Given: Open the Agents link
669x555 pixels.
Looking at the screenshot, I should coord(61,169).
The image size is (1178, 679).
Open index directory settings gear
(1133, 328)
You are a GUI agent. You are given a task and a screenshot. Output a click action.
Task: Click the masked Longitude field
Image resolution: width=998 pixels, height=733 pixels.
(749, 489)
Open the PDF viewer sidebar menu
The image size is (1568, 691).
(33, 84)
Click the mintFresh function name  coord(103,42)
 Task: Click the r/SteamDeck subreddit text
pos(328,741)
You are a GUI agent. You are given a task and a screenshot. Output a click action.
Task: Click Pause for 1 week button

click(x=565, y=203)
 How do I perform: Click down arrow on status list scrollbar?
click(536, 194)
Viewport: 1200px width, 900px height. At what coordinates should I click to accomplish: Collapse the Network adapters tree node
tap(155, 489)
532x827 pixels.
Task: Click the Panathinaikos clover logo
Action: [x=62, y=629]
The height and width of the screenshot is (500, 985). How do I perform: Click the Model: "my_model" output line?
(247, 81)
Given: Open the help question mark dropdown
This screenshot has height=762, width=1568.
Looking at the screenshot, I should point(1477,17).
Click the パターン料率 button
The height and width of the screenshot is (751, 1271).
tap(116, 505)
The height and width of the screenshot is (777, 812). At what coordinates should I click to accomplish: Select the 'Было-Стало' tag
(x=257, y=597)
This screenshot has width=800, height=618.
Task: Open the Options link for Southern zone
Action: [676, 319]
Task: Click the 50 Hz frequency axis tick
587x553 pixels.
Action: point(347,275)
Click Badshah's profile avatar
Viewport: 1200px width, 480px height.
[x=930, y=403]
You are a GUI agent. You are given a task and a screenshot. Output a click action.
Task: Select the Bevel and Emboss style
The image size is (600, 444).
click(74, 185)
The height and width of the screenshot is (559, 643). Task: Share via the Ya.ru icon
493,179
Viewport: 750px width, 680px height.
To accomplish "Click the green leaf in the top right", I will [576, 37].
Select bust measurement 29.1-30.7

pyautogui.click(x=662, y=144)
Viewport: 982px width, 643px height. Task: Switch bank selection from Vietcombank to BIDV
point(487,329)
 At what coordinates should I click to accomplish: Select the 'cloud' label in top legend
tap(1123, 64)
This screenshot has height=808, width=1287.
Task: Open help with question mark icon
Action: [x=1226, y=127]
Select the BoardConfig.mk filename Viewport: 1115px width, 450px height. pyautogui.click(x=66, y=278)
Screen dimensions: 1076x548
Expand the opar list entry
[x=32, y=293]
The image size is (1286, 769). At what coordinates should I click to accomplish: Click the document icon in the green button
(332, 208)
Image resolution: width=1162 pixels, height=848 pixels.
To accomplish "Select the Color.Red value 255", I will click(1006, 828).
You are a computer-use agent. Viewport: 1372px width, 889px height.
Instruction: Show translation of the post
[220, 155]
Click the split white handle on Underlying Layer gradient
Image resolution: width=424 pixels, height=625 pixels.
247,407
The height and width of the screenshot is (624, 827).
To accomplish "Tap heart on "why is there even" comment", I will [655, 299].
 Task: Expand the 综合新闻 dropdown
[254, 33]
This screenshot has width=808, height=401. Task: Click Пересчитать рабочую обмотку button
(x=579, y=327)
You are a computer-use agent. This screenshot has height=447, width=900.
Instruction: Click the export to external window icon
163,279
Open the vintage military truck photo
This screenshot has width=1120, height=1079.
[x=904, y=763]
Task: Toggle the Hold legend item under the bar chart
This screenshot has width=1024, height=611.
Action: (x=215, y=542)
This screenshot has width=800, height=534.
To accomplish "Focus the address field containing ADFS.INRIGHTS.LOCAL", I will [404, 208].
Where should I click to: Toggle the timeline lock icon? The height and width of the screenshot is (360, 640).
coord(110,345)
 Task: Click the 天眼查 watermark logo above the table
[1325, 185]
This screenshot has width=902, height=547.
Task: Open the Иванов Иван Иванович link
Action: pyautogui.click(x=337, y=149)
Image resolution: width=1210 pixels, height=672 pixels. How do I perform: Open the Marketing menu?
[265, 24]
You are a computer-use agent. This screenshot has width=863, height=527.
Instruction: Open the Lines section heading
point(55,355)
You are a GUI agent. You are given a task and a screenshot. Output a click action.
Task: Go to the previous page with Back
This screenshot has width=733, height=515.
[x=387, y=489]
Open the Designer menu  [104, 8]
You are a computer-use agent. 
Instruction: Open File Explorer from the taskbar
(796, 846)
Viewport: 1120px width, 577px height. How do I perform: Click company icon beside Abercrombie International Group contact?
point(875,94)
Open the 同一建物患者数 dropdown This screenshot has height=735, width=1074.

####

## EXERCISE DESCRIPTION
In the entries above, find each line that has the word "will". Copy it.

## EXERCISE ANSWER
To accomplish "Click the green leaf in the top right", I will [576, 37].
To accomplish "Select the Color.Red value 255", I will click(1006, 828).
To accomplish "Tap heart on "why is there even" comment", I will [655, 299].
To accomplish "Focus the address field containing ADFS.INRIGHTS.LOCAL", I will [404, 208].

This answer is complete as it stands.